Bombings throughout Iraq leave dozens dead
Mass bombings continued for a second day Thursday throughout Iraq, killing dozens of people and wounding more than 130 in at least three cities a week after the U.S. military withdrew combat forces from Iraq's major cities.
The widely scattered violence raised fears of a resurgence of the sectarian trauma that plunged the country into a low-grade civil war in 2006-07. Reports have surfaced about a return of the ethnic expulsions by Sunni Muslim and Shiite Muslim insurgents that led to the war's bloodiest months
Separately, U.S. military authorities released four Iranian diplomats they had held prisoner since 2007. After the men were released to Iraqi authorities, they met with Prime Minister Nouri al-Maliki.
The city that was hit the hardest Thursday was Tal Afar, in northern Iraq west of Mosul, where two suicide car bombers killed at least 35 people in successive explosions. Several of the victims had rushed to the scene of the first blast to help the wounded when a second car detonated. At least 65 people were hurt in the incidents, which occurred near the home of a police officer who works with the local anti-terrorism unit.

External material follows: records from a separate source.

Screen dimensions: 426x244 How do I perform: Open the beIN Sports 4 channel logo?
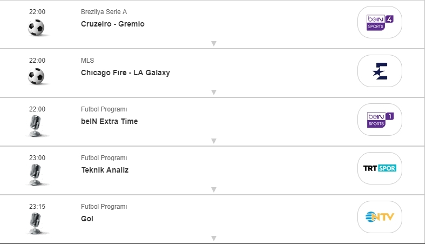[380, 22]
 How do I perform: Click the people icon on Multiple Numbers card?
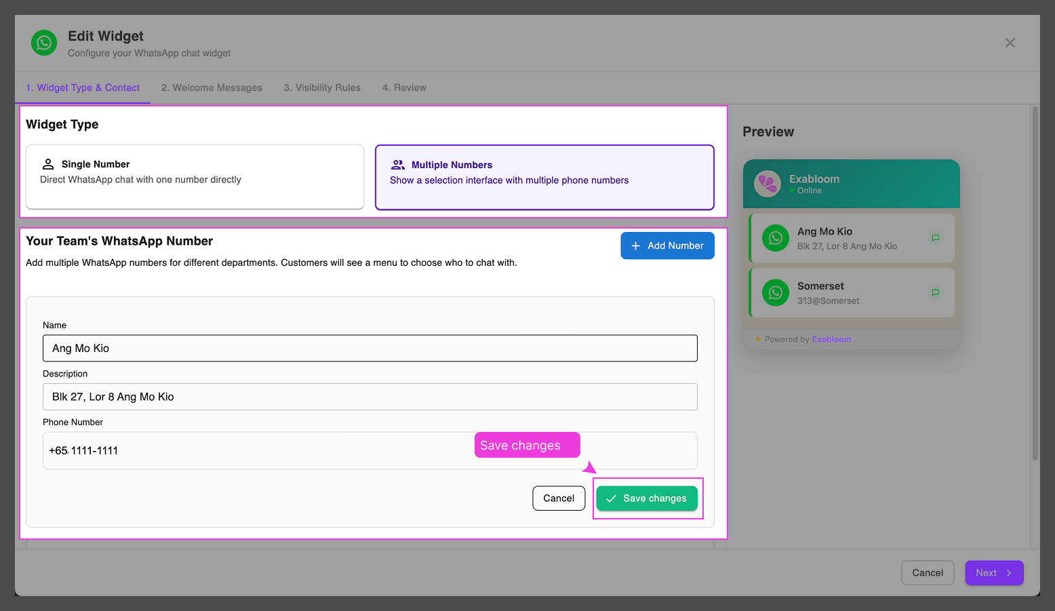[398, 164]
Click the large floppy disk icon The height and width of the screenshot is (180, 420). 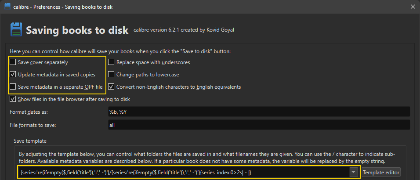click(16, 30)
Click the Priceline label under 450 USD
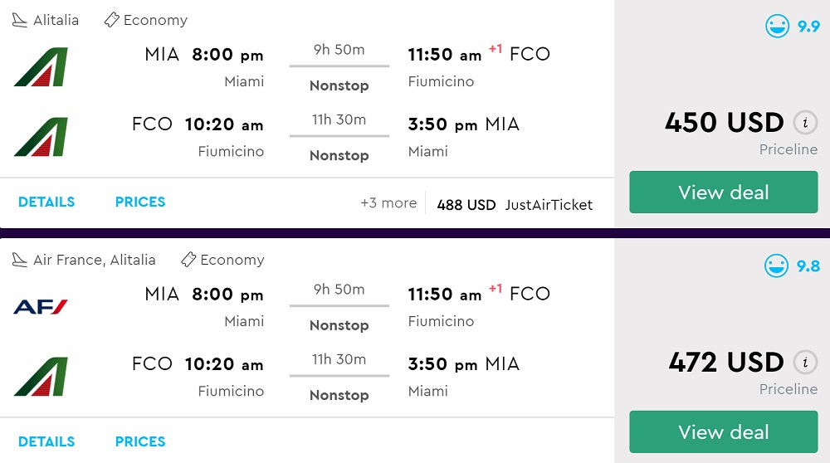This screenshot has width=830, height=463. point(789,150)
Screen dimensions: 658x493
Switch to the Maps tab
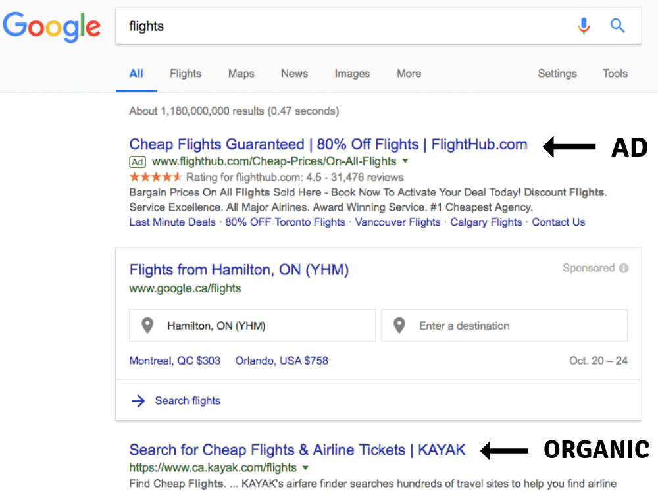[x=241, y=74]
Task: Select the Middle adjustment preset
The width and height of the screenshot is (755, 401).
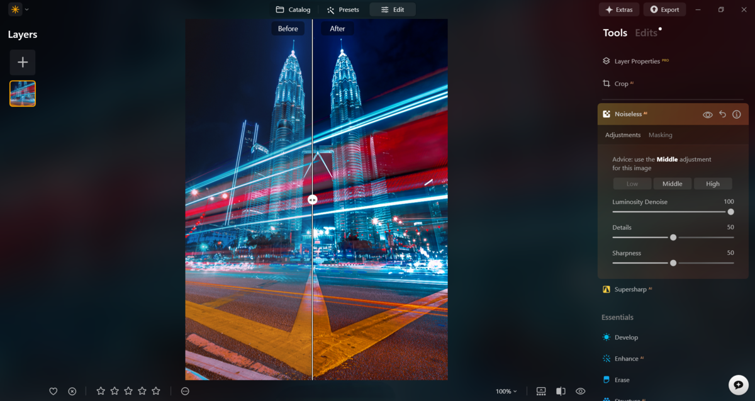Action: (672, 183)
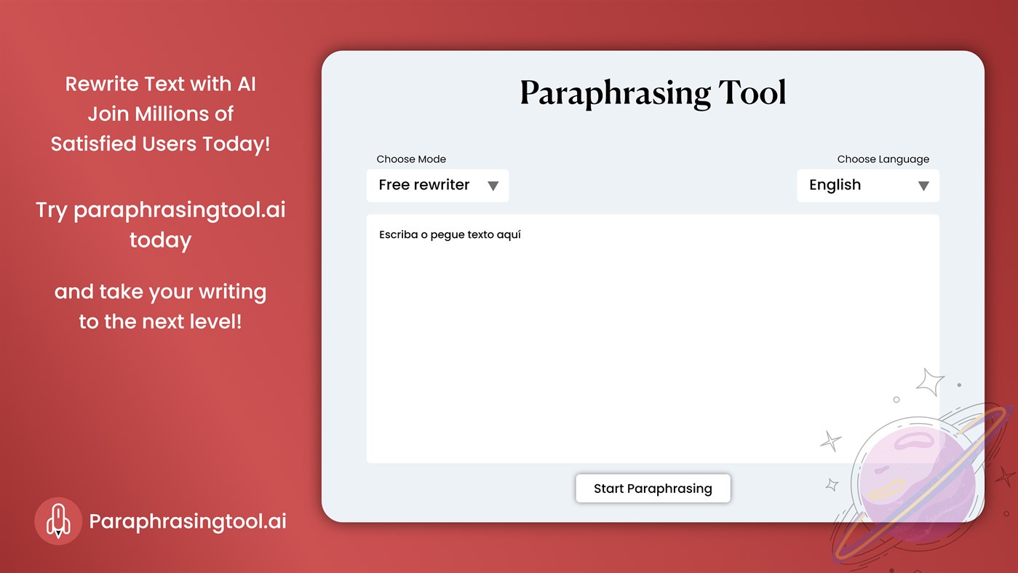
Task: Click the planet illustration
Action: [918, 473]
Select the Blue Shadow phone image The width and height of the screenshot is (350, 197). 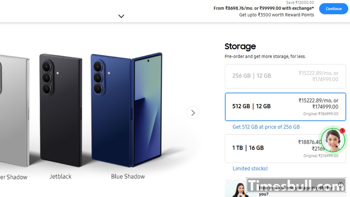(126, 109)
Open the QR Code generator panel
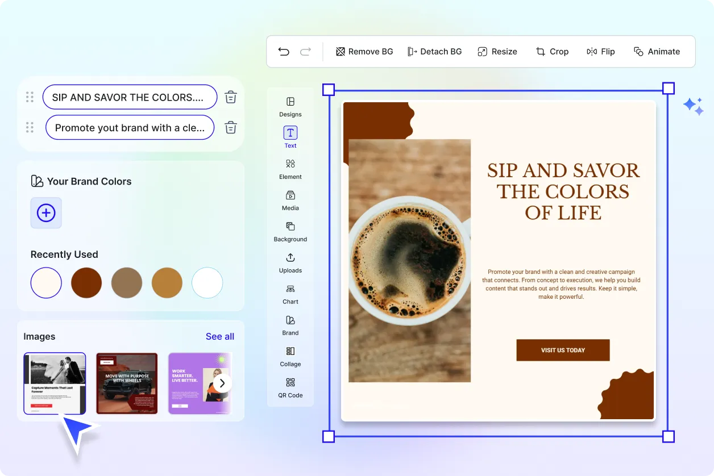Image resolution: width=714 pixels, height=476 pixels. [290, 390]
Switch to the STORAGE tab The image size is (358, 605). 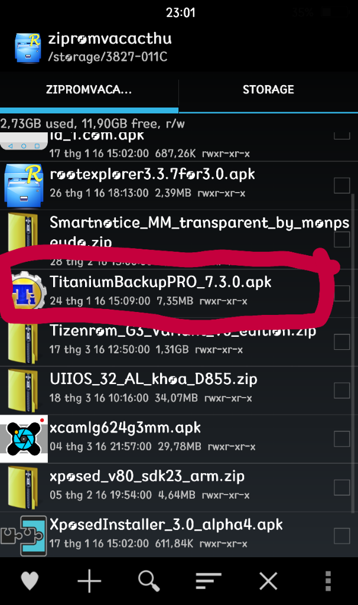(x=268, y=90)
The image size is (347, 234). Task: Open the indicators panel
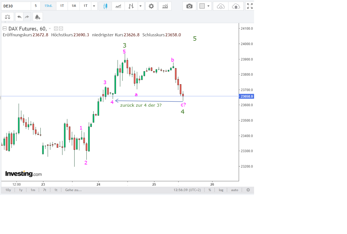pyautogui.click(x=165, y=6)
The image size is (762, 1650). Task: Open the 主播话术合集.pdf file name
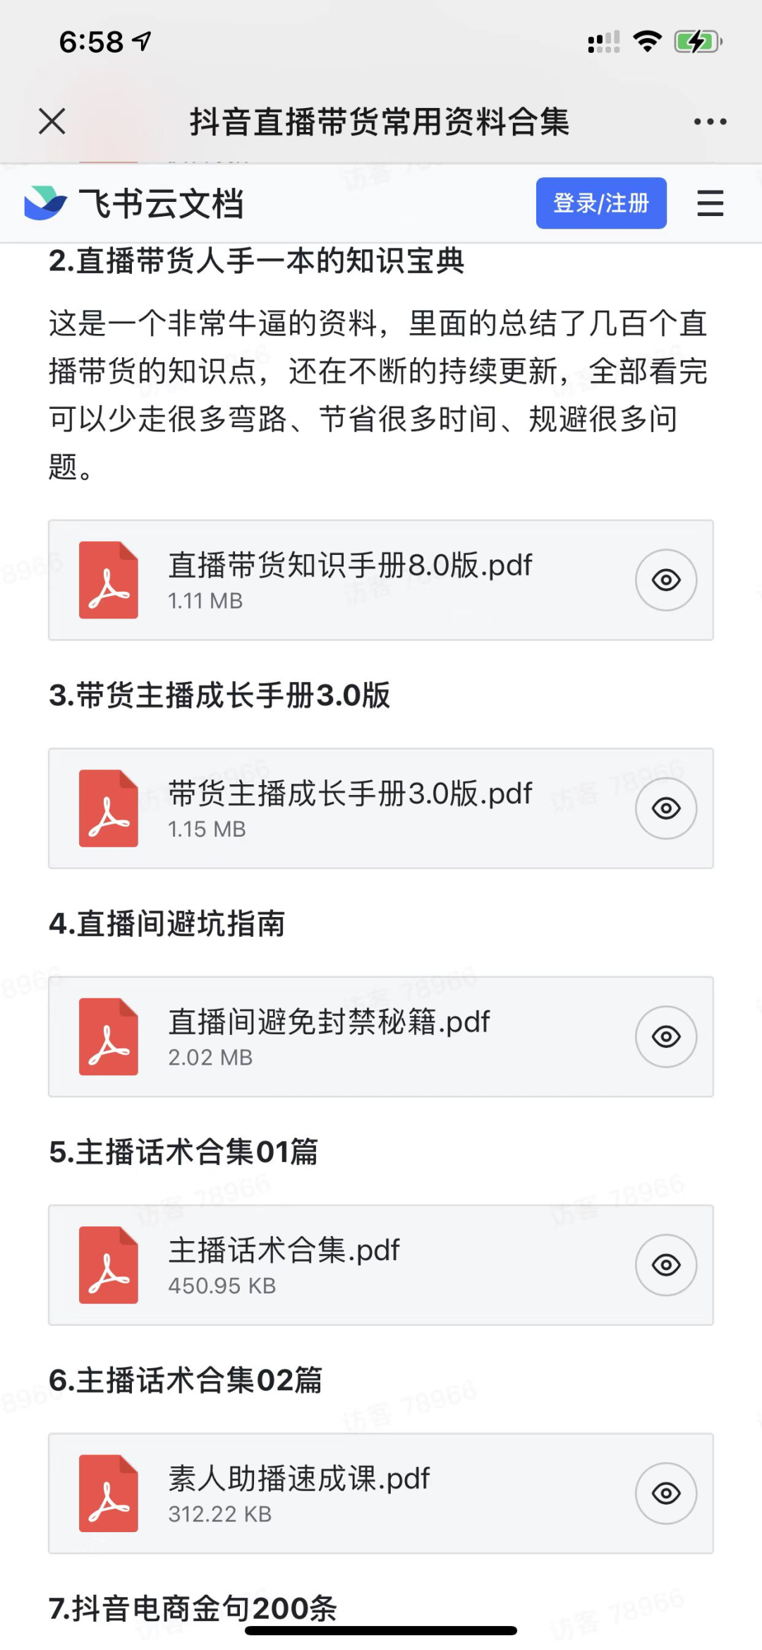point(284,1250)
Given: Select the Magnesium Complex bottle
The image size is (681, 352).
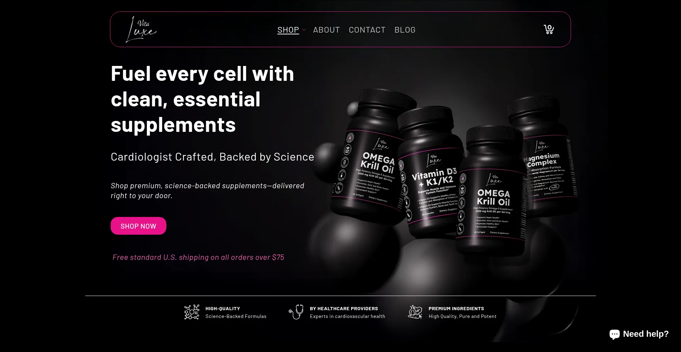Looking at the screenshot, I should pos(544,156).
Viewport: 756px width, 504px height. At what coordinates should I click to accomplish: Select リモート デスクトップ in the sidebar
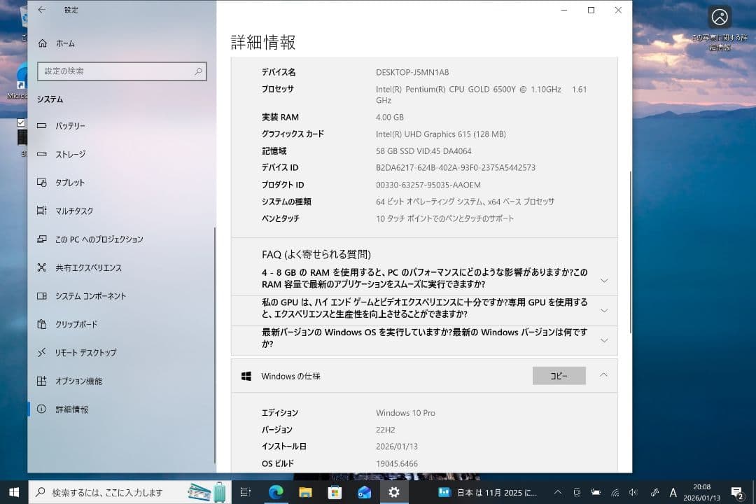coord(85,353)
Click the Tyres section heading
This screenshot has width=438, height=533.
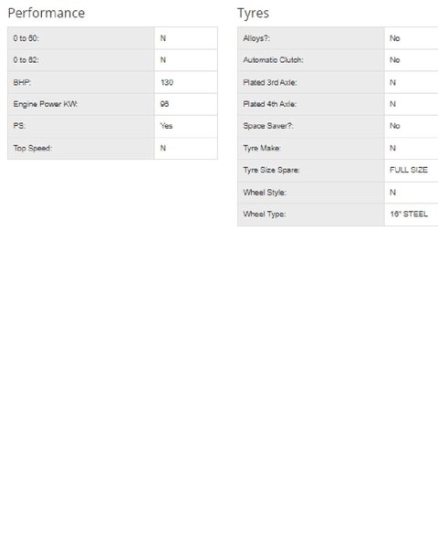point(253,14)
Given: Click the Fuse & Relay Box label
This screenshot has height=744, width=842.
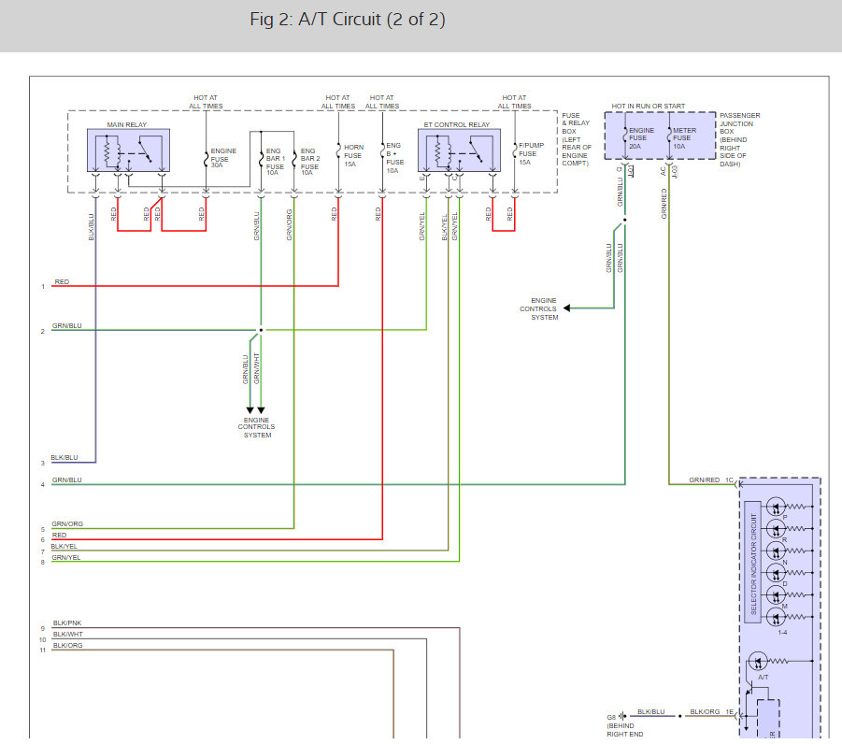Looking at the screenshot, I should coord(577,139).
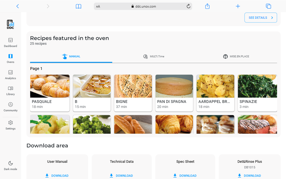The image size is (286, 179).
Task: Go to the Library section
Action: (10, 91)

site of car bombing in Tal Afar
In Baghdad, 16 people died in four separate incidents. Seven people were killed and 20 wounded when two homemade bombs blew up in a marketplace in the Shiite-majority Sadr City district in eastern Baghdad. Nine more were killed and 35 wounded by when two homemade roadside bombs exploded in the northeastern part of the city.
Six people were hurt in another bombing in south Baghdad, and five were wounded when a roadside bomb targeted a convoy that was carrying the head of Iraq's central bank, Sinan al-Shibibi, through the city's Karrada district. The banker wasn't hurt.
In Ramadi in Anbar province, a city that the U.S. military has hailed as a success story in counterinsurgency, a suicide car bomber wounded four police officers.
In Diyala province, the commander of a checkpoint in central Baqouba said the Iraqi army had taken control. "That's why we are beginning to remove the concrete barriers from the streets," Saddam Ahmed al-Dulaimi said. "The situation is calm, and the neighborhoods are safe."
However, a Shiite shopkeeper in the town center said he knew of seven houses belonging to Shiite families that had been blown up since U.S. combat forces withdrew from major Iraqi cities June 30. The families had returned after Sunni insurgents forced them to leave their homes two years ago.
"I used to open my shop in the morning, close it to have lunch at home and open it again until 8 p.m.," Abbas Farhan Hussein said. Now he's open only in the mornings and early afternoons. "It's no joke," he said. "I'm afraid for my life and for my family."
Another downtown merchant who owns a mobile phone shop said conditions had clearly improved before the American drawdown. Then security was turned over to the so-called Sons of Iraq, mostly Sunnis whom the U.S. had paid to be neighborhood watchers, and now the Iraqi army and national police are in charge. "That (peace) is lost to us now," said Omer Nebeel al-Salihi, who's a Sunni. "Now we feel we have to be indoors before dark."
The deputy director of parliament's security committee called the bombers "criminals trying to kill Iraqis." Abdul Kareem al-Samarra'i said unstable politics contributed to unstable security.
"Real political reconciliation that includes all parties and controlling Iraq's borders with neighboring countries can help improve the security situation, not only in Mosul, but all over Iraq," he said.